● TASK
The whole listing needs to be written out exactly, except for any images.

===== RAW DATA =====

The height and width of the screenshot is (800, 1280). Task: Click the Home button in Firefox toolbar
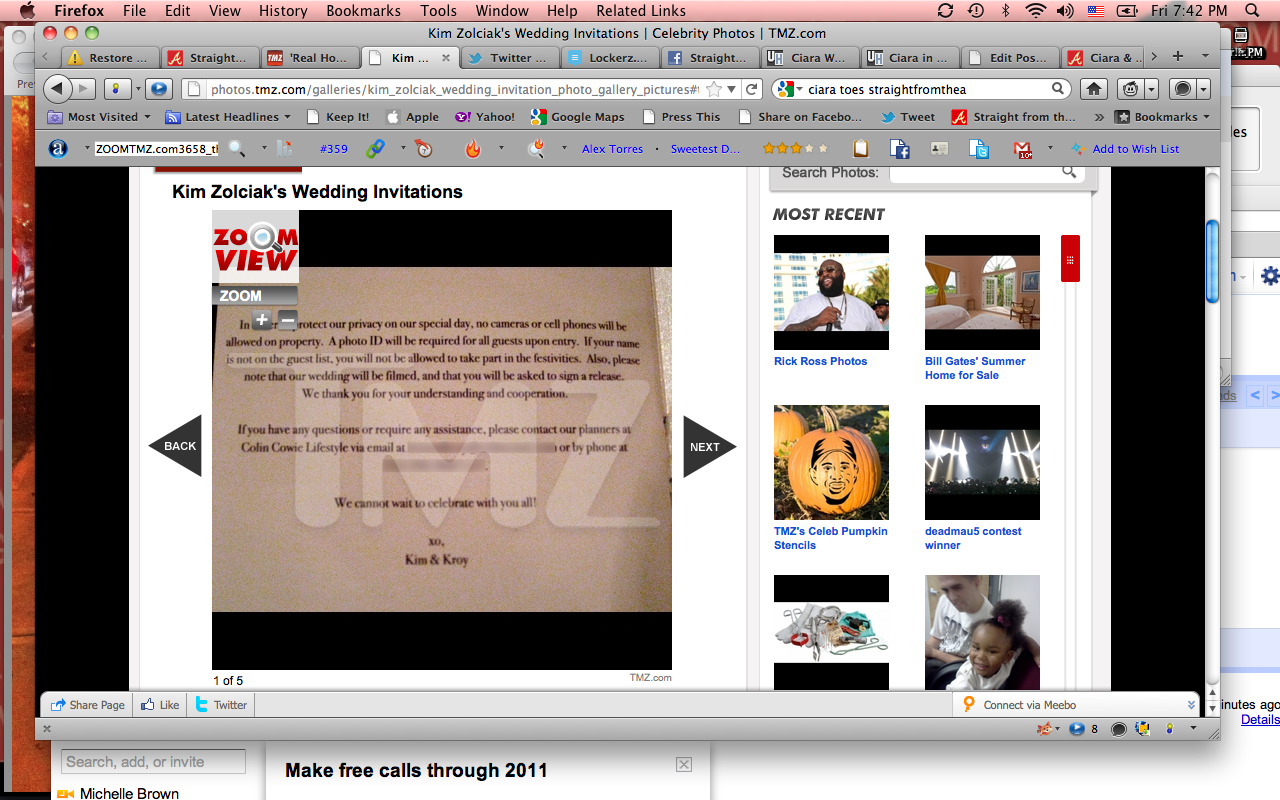click(x=1094, y=89)
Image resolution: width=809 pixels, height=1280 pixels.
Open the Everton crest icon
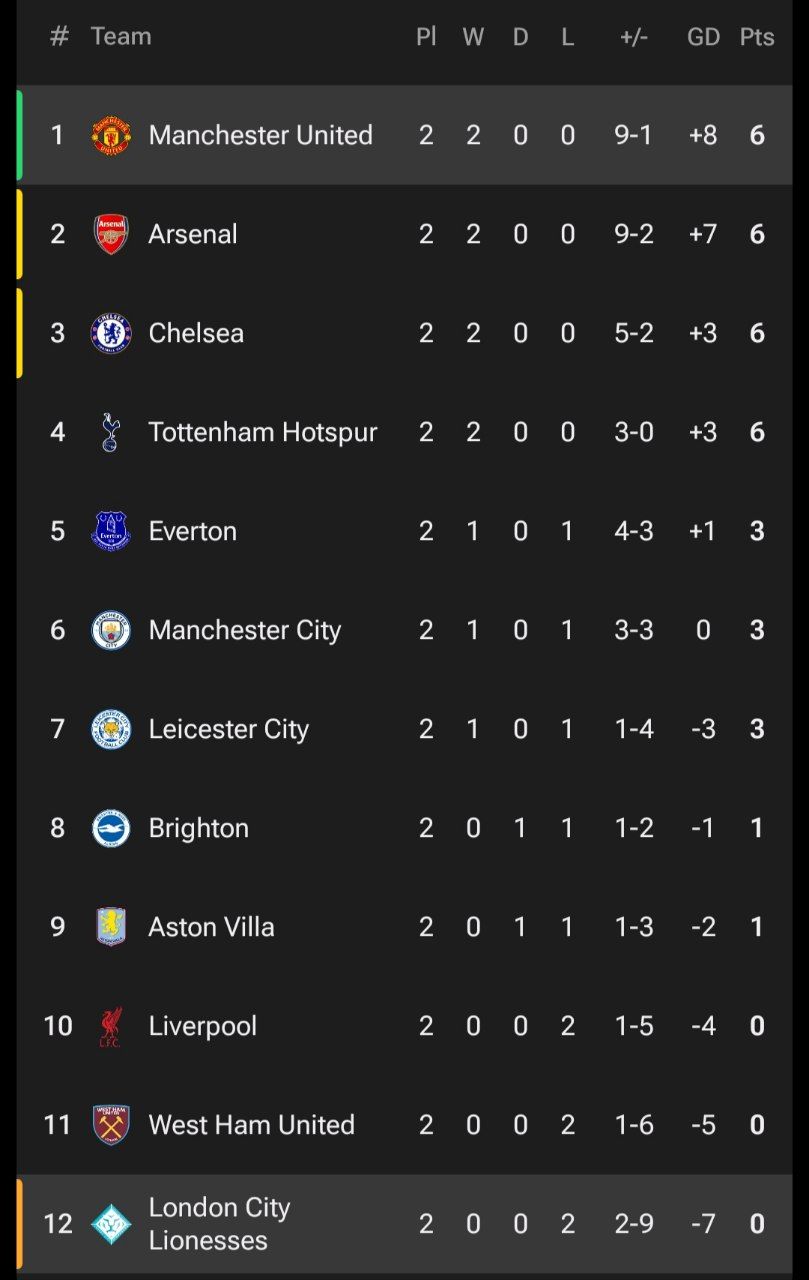click(x=111, y=531)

=====

● WRITTEN REPLY
The height and width of the screenshot is (800, 1280). Task: Click the Home button in Firefox toolbar
click(x=1094, y=89)
Image resolution: width=809 pixels, height=1280 pixels.
Open the Everton crest icon
click(x=111, y=531)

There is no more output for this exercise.